§ **Aim**
Update the listing below by changing "menu item" to "menu entry" and keeping every other line and character unchanged. Leave the pictures out of the reproduced listing.
■ ■ ■
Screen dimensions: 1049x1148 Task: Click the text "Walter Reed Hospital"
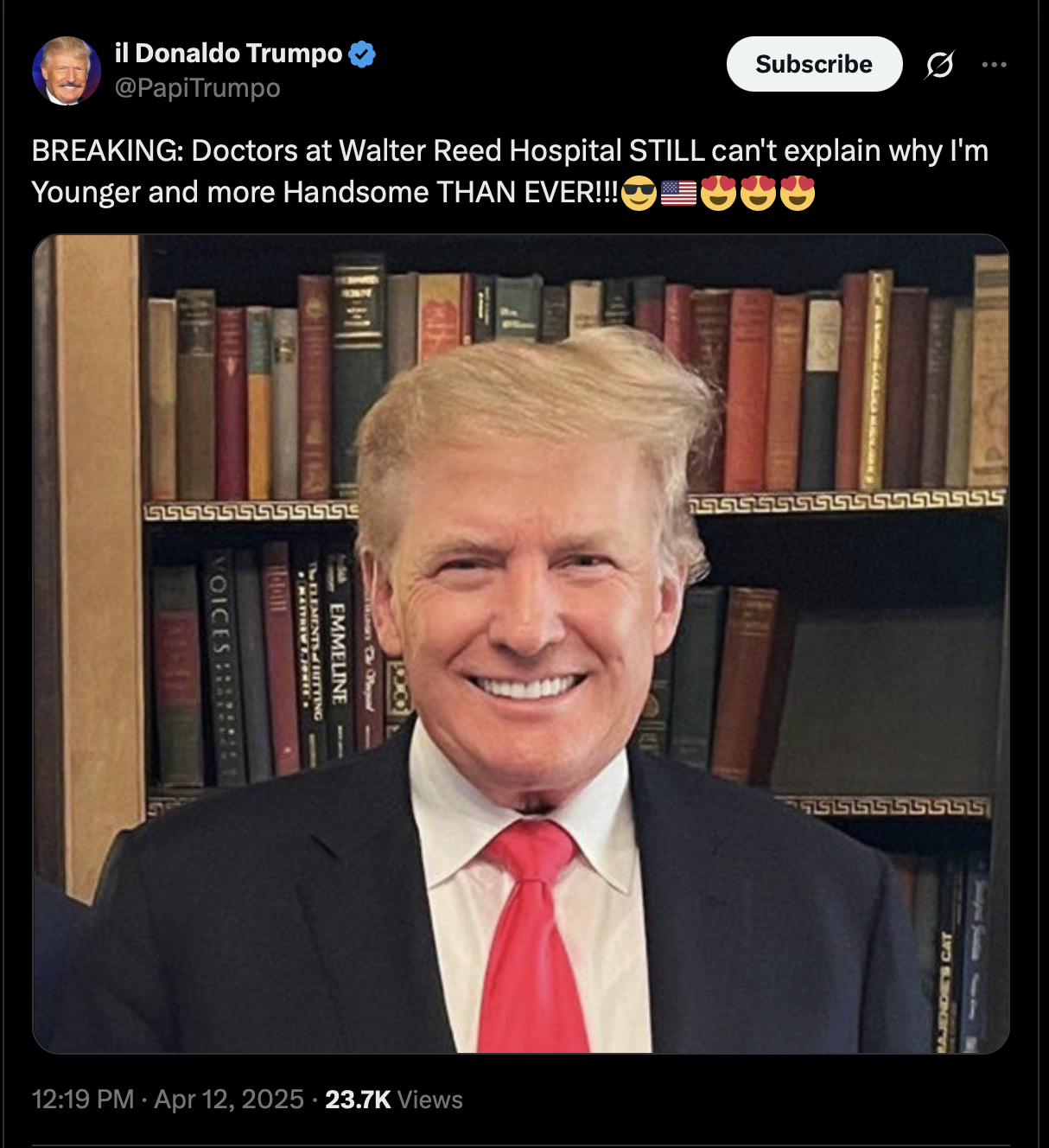click(480, 150)
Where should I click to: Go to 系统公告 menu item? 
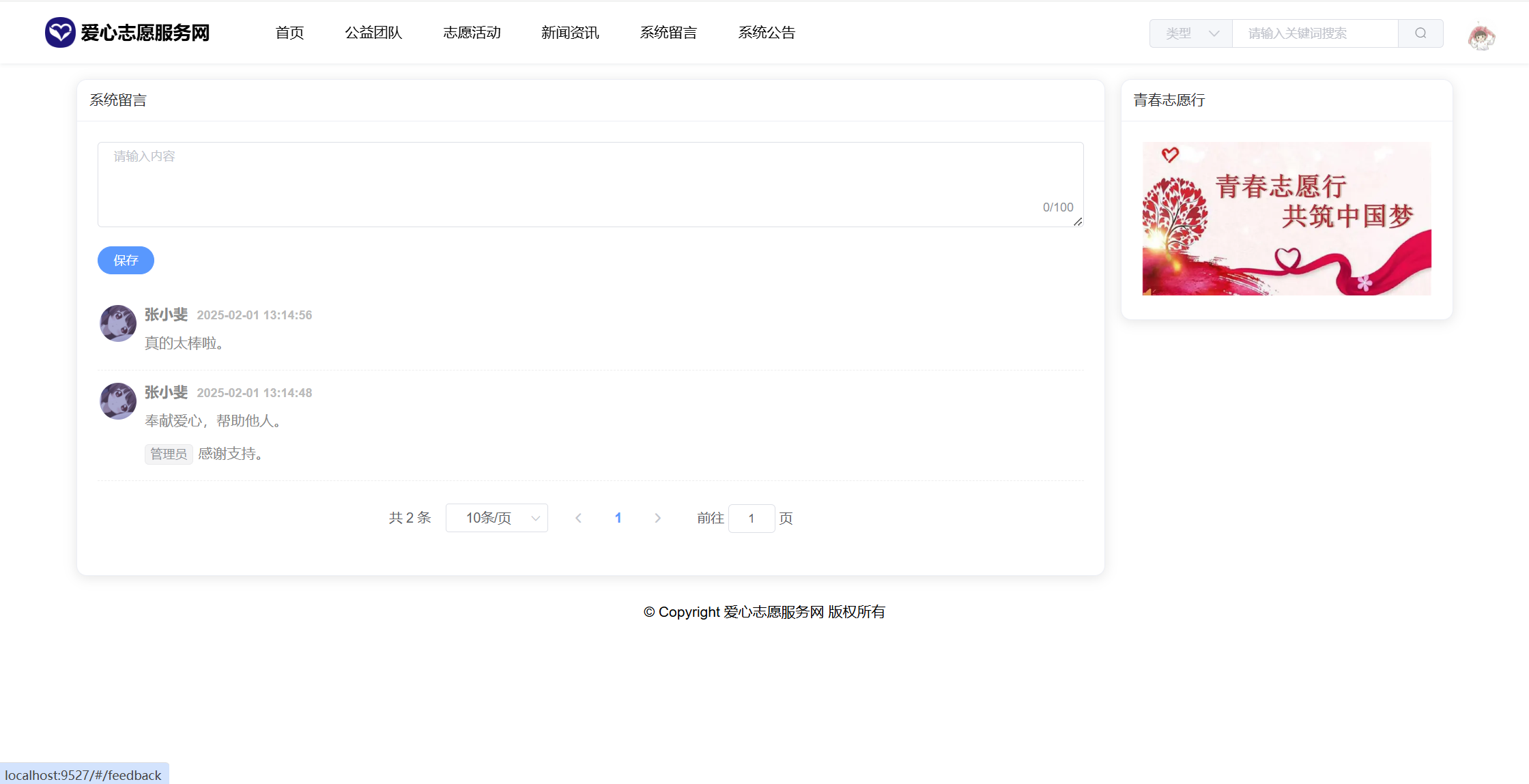coord(767,33)
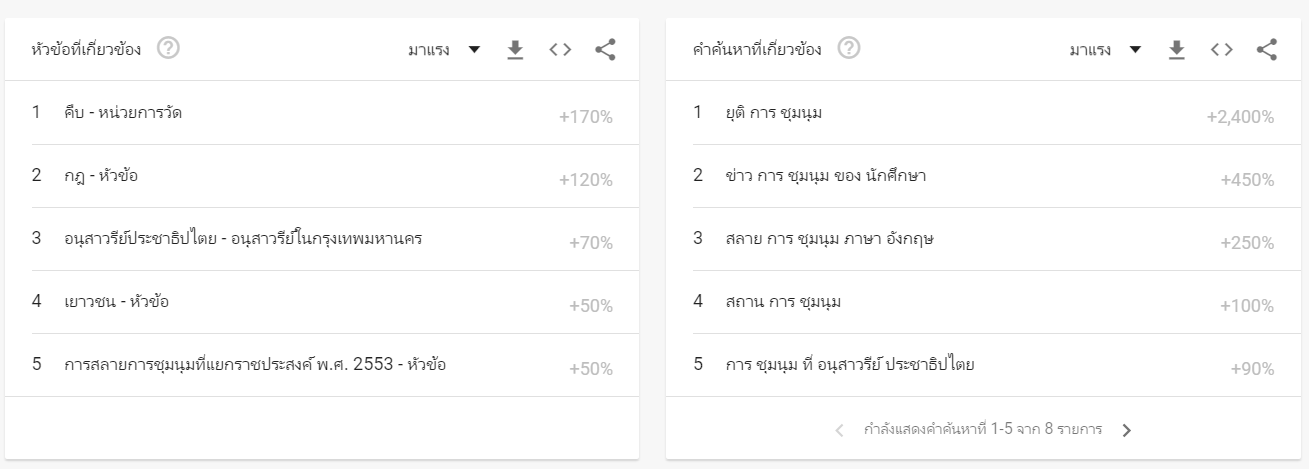Go to next page of queries
The image size is (1309, 469).
coord(1127,430)
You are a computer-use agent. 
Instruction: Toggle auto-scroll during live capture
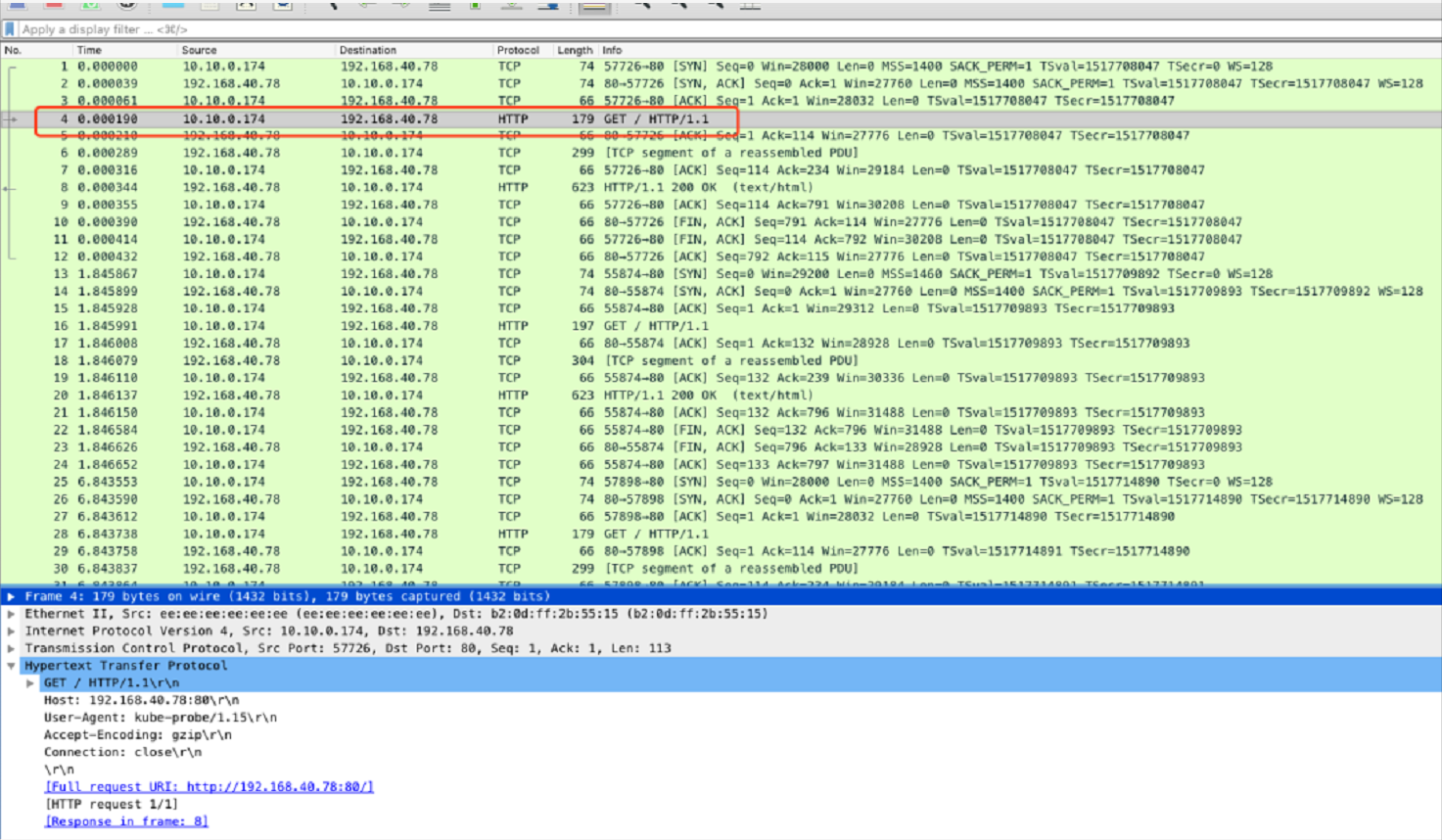pyautogui.click(x=549, y=5)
■ ■ ■
§ **In response**
Screen dimensions: 1049x1148 Task: Click the text "Walter Reed Hospital"
click(480, 150)
Where should I click to: Go to 系统公告 menu entry? 
coord(767,33)
Go to next page of queries
The image size is (1309, 469).
coord(1127,430)
You are a computer-use agent. 
Instruction: Toggle auto-scroll during live capture
pyautogui.click(x=549, y=5)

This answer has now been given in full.